__Work item__: Whenever a line in the listing contains "agent", copy that line.

__Record excerpts__:
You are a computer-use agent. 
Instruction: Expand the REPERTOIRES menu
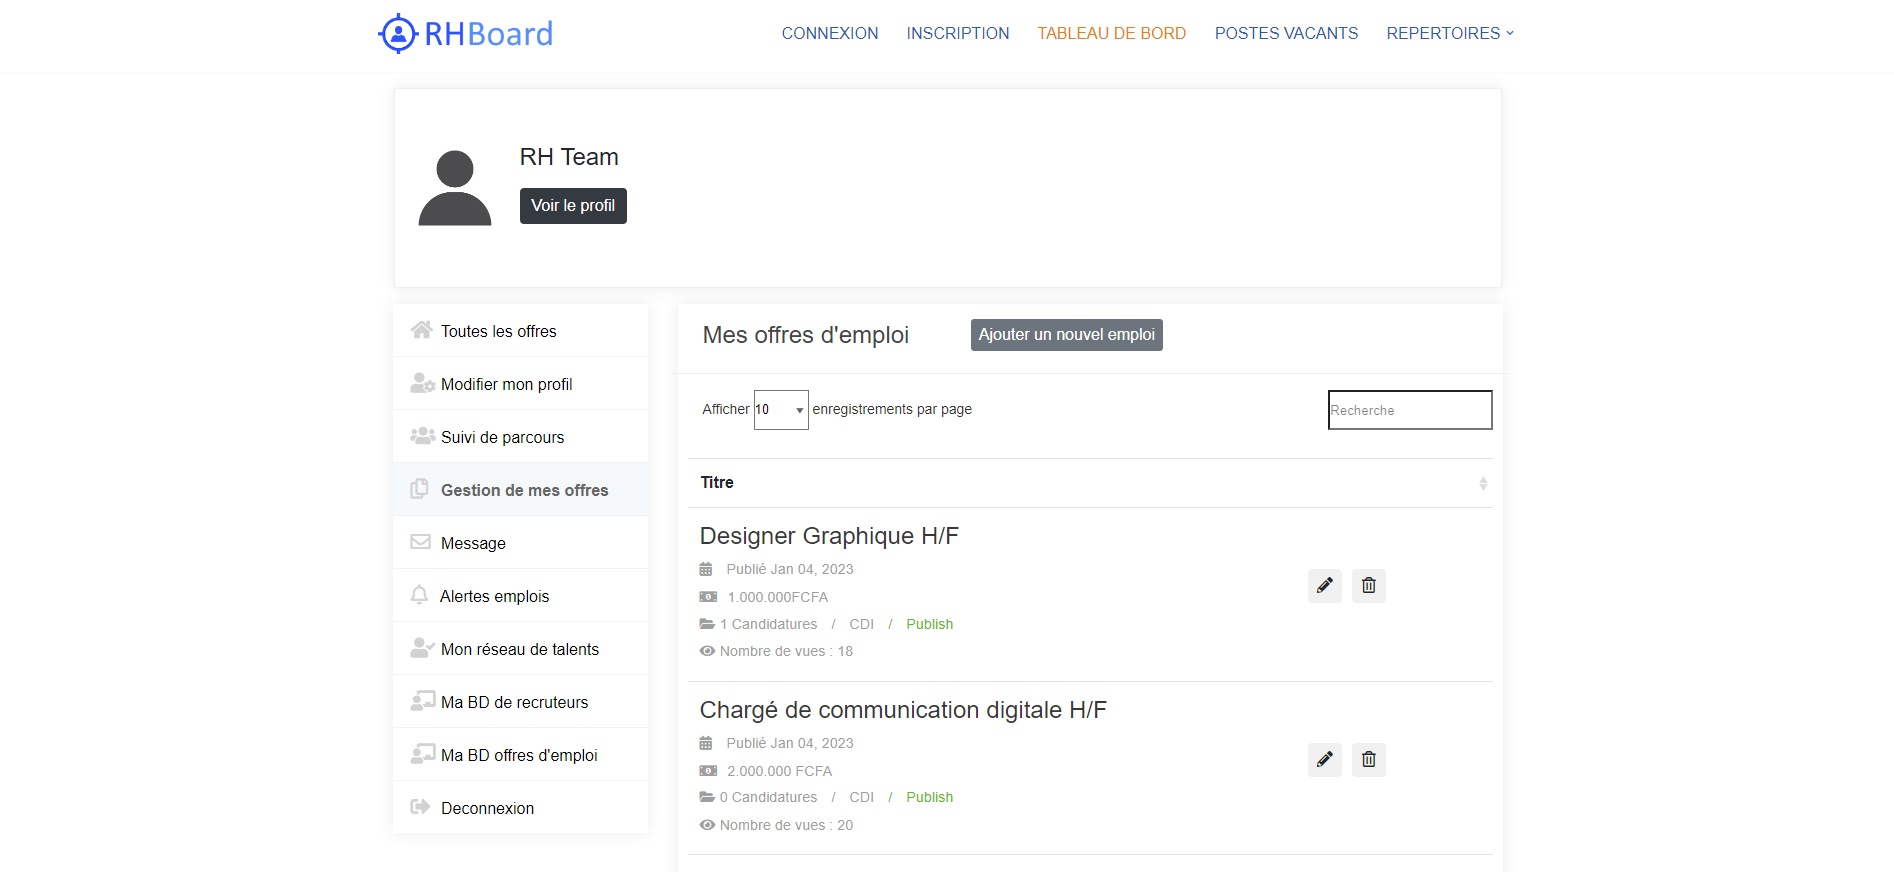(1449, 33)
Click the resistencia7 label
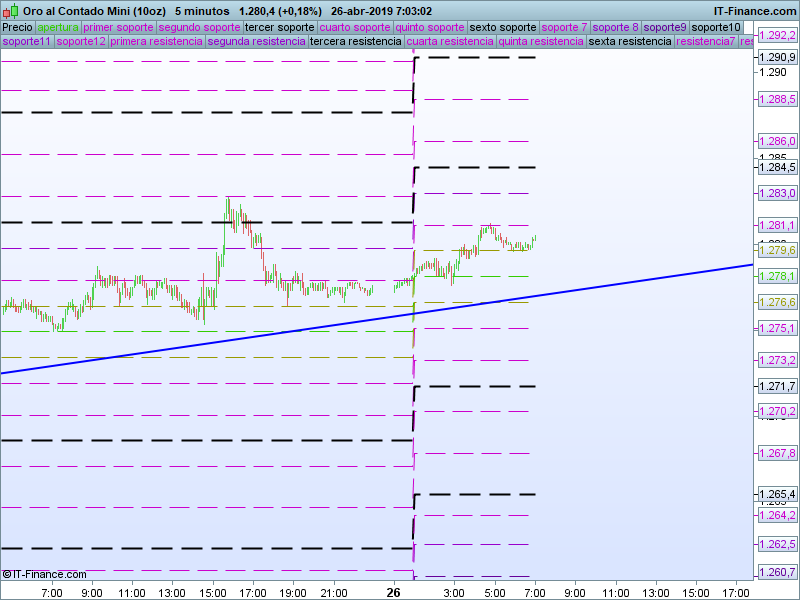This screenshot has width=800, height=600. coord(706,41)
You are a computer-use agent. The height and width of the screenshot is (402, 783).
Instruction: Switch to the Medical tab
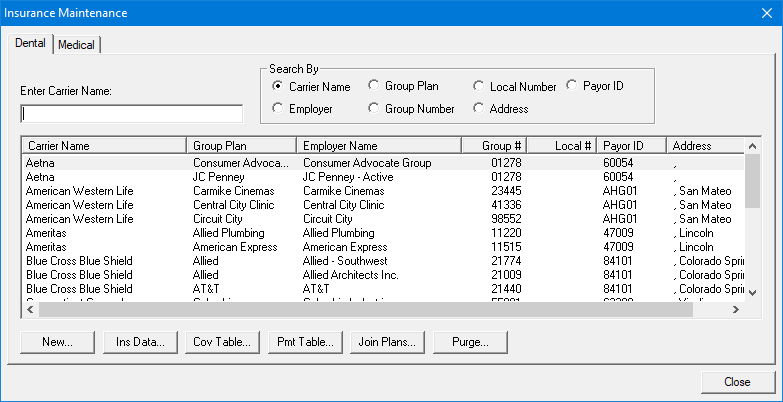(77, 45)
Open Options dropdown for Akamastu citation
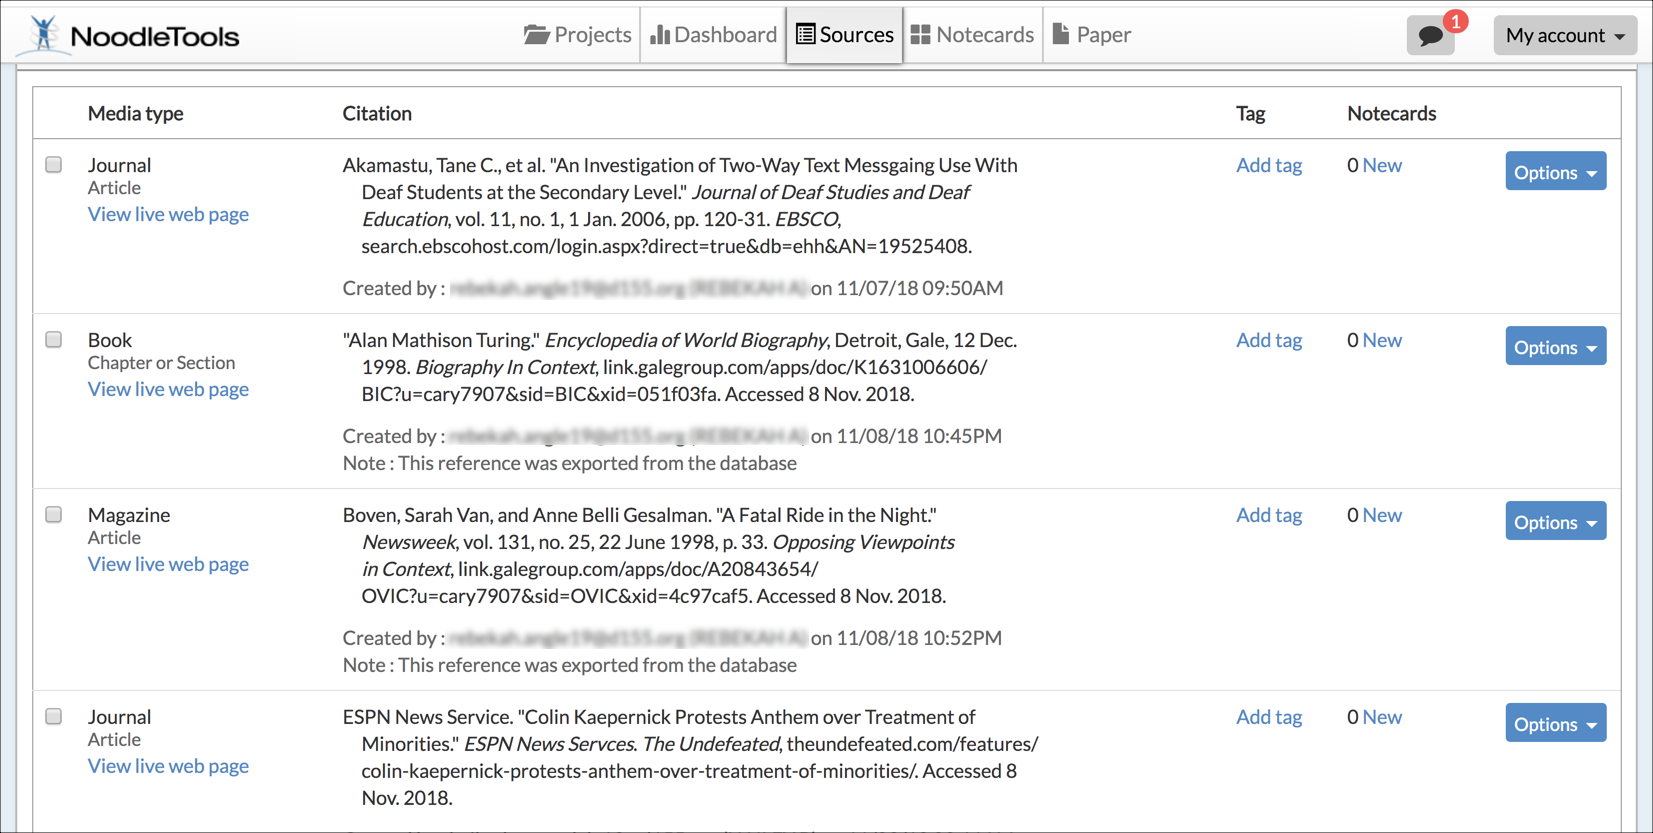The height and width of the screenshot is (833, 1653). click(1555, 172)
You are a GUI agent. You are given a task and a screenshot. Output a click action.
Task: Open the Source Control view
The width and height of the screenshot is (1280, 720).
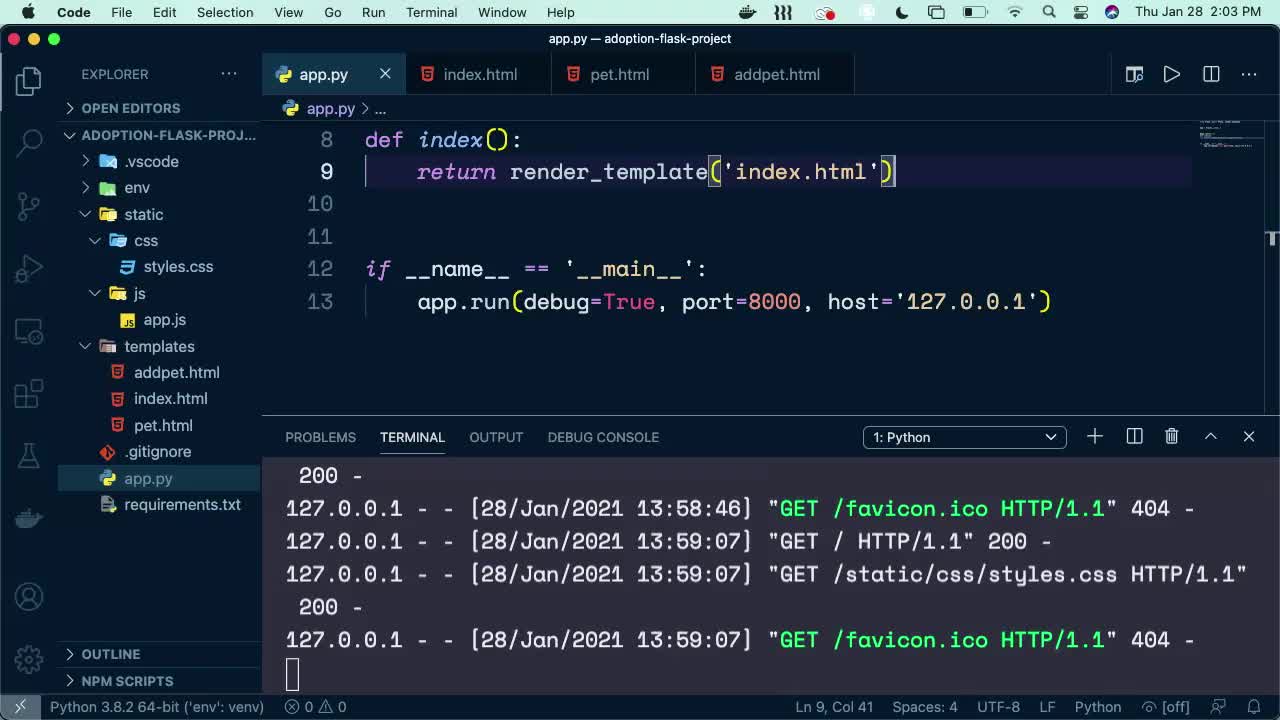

__Result of the exercise__:
You are a computer-use agent. 
You are a computer-use agent. The height and width of the screenshot is (402, 783).
You are a GUI agent. You are given a task and a screenshot. Output a click action.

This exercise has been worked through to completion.